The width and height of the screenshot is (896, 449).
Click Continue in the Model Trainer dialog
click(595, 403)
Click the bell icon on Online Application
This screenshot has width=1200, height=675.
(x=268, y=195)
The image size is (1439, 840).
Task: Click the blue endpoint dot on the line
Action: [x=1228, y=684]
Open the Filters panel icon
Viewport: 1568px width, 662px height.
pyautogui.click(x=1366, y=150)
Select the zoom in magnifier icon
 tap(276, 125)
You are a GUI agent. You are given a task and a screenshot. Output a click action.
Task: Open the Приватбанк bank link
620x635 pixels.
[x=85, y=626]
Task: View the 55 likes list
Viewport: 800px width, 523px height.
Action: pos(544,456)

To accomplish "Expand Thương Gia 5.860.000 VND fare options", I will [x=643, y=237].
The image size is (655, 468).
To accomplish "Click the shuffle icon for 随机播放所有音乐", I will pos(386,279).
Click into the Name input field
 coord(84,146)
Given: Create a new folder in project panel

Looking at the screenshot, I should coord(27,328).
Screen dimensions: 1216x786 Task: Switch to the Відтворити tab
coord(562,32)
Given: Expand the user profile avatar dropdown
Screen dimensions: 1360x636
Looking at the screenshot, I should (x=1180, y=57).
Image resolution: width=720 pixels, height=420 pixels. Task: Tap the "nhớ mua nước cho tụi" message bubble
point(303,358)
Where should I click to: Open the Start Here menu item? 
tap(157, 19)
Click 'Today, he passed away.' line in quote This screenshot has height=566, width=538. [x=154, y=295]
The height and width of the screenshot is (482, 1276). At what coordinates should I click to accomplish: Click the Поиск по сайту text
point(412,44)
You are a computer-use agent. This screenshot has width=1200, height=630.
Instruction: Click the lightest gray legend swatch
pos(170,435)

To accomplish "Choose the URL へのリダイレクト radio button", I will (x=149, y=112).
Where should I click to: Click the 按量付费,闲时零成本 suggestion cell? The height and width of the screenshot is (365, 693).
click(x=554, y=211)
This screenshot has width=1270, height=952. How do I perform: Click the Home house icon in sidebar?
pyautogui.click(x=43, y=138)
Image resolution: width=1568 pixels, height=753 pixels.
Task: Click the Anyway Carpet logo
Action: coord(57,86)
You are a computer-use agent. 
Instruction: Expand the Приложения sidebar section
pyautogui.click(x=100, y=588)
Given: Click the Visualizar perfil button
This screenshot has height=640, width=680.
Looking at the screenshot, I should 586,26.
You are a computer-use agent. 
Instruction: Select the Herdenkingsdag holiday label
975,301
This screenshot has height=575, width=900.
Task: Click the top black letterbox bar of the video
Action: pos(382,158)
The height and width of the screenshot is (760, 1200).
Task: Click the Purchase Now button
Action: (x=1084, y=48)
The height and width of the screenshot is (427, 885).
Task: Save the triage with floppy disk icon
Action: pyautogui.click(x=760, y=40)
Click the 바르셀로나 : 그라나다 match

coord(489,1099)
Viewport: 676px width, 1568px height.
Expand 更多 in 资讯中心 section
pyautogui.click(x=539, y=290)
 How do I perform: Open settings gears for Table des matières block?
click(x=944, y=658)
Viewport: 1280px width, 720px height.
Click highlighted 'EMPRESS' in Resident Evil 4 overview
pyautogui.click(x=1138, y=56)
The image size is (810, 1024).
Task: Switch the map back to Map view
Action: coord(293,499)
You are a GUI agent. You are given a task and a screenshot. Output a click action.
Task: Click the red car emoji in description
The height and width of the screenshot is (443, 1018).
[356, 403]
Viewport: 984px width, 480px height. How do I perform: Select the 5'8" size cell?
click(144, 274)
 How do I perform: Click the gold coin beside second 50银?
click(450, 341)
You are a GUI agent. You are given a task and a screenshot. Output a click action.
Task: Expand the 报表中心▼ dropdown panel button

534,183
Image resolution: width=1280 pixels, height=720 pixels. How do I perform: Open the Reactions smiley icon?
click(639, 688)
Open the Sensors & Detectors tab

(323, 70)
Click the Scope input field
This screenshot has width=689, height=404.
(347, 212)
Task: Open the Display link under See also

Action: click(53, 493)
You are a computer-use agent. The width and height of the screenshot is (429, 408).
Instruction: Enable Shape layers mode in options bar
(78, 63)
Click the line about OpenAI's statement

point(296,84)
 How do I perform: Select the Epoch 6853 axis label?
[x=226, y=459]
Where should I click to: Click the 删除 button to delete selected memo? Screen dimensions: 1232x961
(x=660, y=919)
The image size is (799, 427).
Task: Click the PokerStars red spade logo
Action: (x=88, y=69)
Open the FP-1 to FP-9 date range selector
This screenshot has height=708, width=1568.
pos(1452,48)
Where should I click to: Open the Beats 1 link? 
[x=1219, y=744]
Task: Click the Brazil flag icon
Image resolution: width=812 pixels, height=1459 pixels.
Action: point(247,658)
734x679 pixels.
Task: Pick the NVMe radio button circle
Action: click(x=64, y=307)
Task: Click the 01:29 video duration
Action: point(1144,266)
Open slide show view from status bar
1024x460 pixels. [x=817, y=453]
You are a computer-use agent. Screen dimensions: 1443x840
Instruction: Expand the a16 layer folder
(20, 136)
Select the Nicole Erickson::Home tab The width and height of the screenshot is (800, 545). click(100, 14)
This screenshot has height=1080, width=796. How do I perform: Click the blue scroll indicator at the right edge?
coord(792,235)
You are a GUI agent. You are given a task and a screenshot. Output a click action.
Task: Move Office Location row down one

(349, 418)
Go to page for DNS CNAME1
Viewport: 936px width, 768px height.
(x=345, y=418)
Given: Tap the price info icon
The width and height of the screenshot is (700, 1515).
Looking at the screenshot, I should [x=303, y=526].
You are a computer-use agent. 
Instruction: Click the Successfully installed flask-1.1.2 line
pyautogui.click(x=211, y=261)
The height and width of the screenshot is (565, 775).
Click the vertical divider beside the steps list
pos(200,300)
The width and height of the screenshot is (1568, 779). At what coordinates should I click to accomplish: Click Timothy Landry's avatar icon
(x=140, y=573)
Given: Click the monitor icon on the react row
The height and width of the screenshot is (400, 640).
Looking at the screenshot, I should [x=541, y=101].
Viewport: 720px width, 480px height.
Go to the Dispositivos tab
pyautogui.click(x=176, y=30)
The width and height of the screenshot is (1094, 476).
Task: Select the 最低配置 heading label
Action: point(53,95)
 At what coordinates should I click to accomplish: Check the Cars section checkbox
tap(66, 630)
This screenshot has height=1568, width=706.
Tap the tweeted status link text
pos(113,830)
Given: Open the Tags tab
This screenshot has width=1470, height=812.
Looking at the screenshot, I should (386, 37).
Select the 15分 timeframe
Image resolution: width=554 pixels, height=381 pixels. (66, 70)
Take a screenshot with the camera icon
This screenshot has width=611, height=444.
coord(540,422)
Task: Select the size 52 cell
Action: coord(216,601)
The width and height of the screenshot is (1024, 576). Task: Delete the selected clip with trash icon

> _DIRECTIONS FOR THIS TASK_
The whole of the material above should be given again exactly.

> _EXERCISE SOLUTION_
The width and height of the screenshot is (896, 449).
Click Continue in the Model Trainer dialog
click(595, 403)
Click the bell icon on Online Application
This screenshot has width=1200, height=675.
(x=268, y=195)
The image size is (1439, 840).
Task: Click the blue endpoint dot on the line
Action: [x=1228, y=684]
Open the Filters panel icon
Viewport: 1568px width, 662px height.
pyautogui.click(x=1366, y=150)
Select the zoom in magnifier icon
 tap(276, 125)
You are a GUI agent. You are given a task and a screenshot. Output a click action.
Task: Open the Приватбанк bank link
620x635 pixels.
[x=85, y=626]
Task: View the 55 likes list
Viewport: 800px width, 523px height.
Action: pos(544,456)

To accomplish "Expand Thương Gia 5.860.000 VND fare options", I will [x=643, y=237].
The image size is (655, 468).
To accomplish "Click the shuffle icon for 随机播放所有音乐", I will pos(386,279).
Click into the Name input field
 coord(84,146)
Given: Create a new folder in project panel

Looking at the screenshot, I should coord(27,328).
Screen dimensions: 1216x786 Task: Switch to the Відтворити tab
coord(562,32)
Given: Expand the user profile avatar dropdown
Screen dimensions: 1360x636
Looking at the screenshot, I should (x=1180, y=57).
Image resolution: width=720 pixels, height=420 pixels. Task: Tap the "nhớ mua nước cho tụi" message bubble
point(303,358)
Where should I click to: Open the Start Here menu item? 
tap(157, 19)
Click 'Today, he passed away.' line in quote This screenshot has height=566, width=538. [x=154, y=295]
The height and width of the screenshot is (482, 1276). At what coordinates should I click to accomplish: Click the Поиск по сайту text
point(412,44)
You are a computer-use agent. This screenshot has width=1200, height=630.
Instruction: Click the lightest gray legend swatch
pos(170,435)

To accomplish "Choose the URL へのリダイレクト radio button", I will (x=149, y=112).
Where should I click to: Click the 按量付费,闲时零成本 suggestion cell? The height and width of the screenshot is (365, 693).
click(x=554, y=211)
This screenshot has width=1270, height=952. How do I perform: Click the Home house icon in sidebar?
pyautogui.click(x=43, y=138)
Image resolution: width=1568 pixels, height=753 pixels.
Task: Click the Anyway Carpet logo
Action: coord(57,86)
You are a computer-use agent. 
Instruction: Expand the Приложения sidebar section
pyautogui.click(x=100, y=588)
Given: Click the Visualizar perfil button
This screenshot has height=640, width=680.
Looking at the screenshot, I should 586,26.
You are a computer-use agent. 
Instruction: Select the Herdenkingsdag holiday label
975,301
This screenshot has height=575, width=900.
Task: Click the top black letterbox bar of the video
Action: pos(382,158)
The height and width of the screenshot is (760, 1200).
Task: Click the Purchase Now button
Action: (x=1084, y=48)
The height and width of the screenshot is (427, 885).
Task: Save the triage with floppy disk icon
Action: pyautogui.click(x=760, y=40)
Click the 바르셀로나 : 그라나다 match

coord(489,1099)
Viewport: 676px width, 1568px height.
Expand 更多 in 资讯中心 section
pyautogui.click(x=539, y=290)
 How do I perform: Open settings gears for Table des matières block?
click(x=944, y=658)
Viewport: 1280px width, 720px height.
Click highlighted 'EMPRESS' in Resident Evil 4 overview
pyautogui.click(x=1138, y=56)
The image size is (810, 1024).
Task: Switch the map back to Map view
Action: coord(293,499)
You are a GUI agent. You are given a task and a screenshot. Output a click action.
Task: Click the red car emoji in description
The height and width of the screenshot is (443, 1018).
[356, 403]
Viewport: 984px width, 480px height. How do I perform: Select the 5'8" size cell?
click(144, 274)
 How do I perform: Click the gold coin beside second 50银?
click(450, 341)
You are a GUI agent. You are given a task and a screenshot. Output a click action.
Task: Expand the 报表中心▼ dropdown panel button

534,183
Image resolution: width=1280 pixels, height=720 pixels. How do I perform: Open the Reactions smiley icon?
click(639, 688)
Open the Sensors & Detectors tab

(323, 70)
Click the Scope input field
This screenshot has width=689, height=404.
(347, 212)
Task: Open the Display link under See also

Action: click(53, 493)
You are a computer-use agent. The width and height of the screenshot is (429, 408).
Instruction: Enable Shape layers mode in options bar
(78, 63)
Click the line about OpenAI's statement

point(296,84)
 How do I perform: Select the Epoch 6853 axis label?
[x=226, y=459]
Where should I click to: Click the 删除 button to delete selected memo? Screen dimensions: 1232x961
(x=660, y=919)
The image size is (799, 427).
Task: Click the PokerStars red spade logo
Action: (x=88, y=69)
Open the FP-1 to FP-9 date range selector
This screenshot has height=708, width=1568.
pos(1452,48)
Where should I click to: Open the Beats 1 link? 
[x=1219, y=744]
Task: Click the Brazil flag icon
Image resolution: width=812 pixels, height=1459 pixels.
Action: point(247,658)
734x679 pixels.
Task: Pick the NVMe radio button circle
Action: click(x=64, y=307)
Task: Click the 01:29 video duration
Action: point(1144,266)
Open slide show view from status bar
1024x460 pixels. [x=817, y=453]
You are a computer-use agent. Screen dimensions: 1443x840
Instruction: Expand the a16 layer folder
(20, 136)
Select the Nicole Erickson::Home tab The width and height of the screenshot is (800, 545). click(100, 14)
This screenshot has height=1080, width=796. How do I perform: Click the blue scroll indicator at the right edge?
coord(792,235)
You are a GUI agent. You are given a task and a screenshot. Output a click action.
Task: Move Office Location row down one

(349, 418)
Go to page for DNS CNAME1
Viewport: 936px width, 768px height.
(x=345, y=418)
Given: Tap the price info icon
The width and height of the screenshot is (700, 1515).
Looking at the screenshot, I should [x=303, y=526].
You are a computer-use agent. 
Instruction: Click the Successfully installed flask-1.1.2 line
pyautogui.click(x=211, y=261)
The height and width of the screenshot is (565, 775).
Click the vertical divider beside the steps list
pos(200,300)
The width and height of the screenshot is (1568, 779). At what coordinates should I click to accomplish: Click Timothy Landry's avatar icon
(x=140, y=573)
Given: Click the monitor icon on the react row
The height and width of the screenshot is (400, 640).
Looking at the screenshot, I should [x=541, y=101].
Viewport: 720px width, 480px height.
Go to the Dispositivos tab
pyautogui.click(x=176, y=30)
The width and height of the screenshot is (1094, 476).
Task: Select the 最低配置 heading label
Action: point(53,95)
 At what coordinates should I click to accomplish: Check the Cars section checkbox
tap(66, 630)
This screenshot has height=1568, width=706.
Tap the tweeted status link text
pos(113,830)
Given: Open the Tags tab
This screenshot has width=1470, height=812.
Looking at the screenshot, I should (386, 37).
Select the 15分 timeframe
Image resolution: width=554 pixels, height=381 pixels. (66, 70)
Take a screenshot with the camera icon
This screenshot has width=611, height=444.
coord(540,422)
Task: Select the size 52 cell
Action: coord(216,601)
The width and height of the screenshot is (1024, 576). Task: Delete the selected clip with trash icon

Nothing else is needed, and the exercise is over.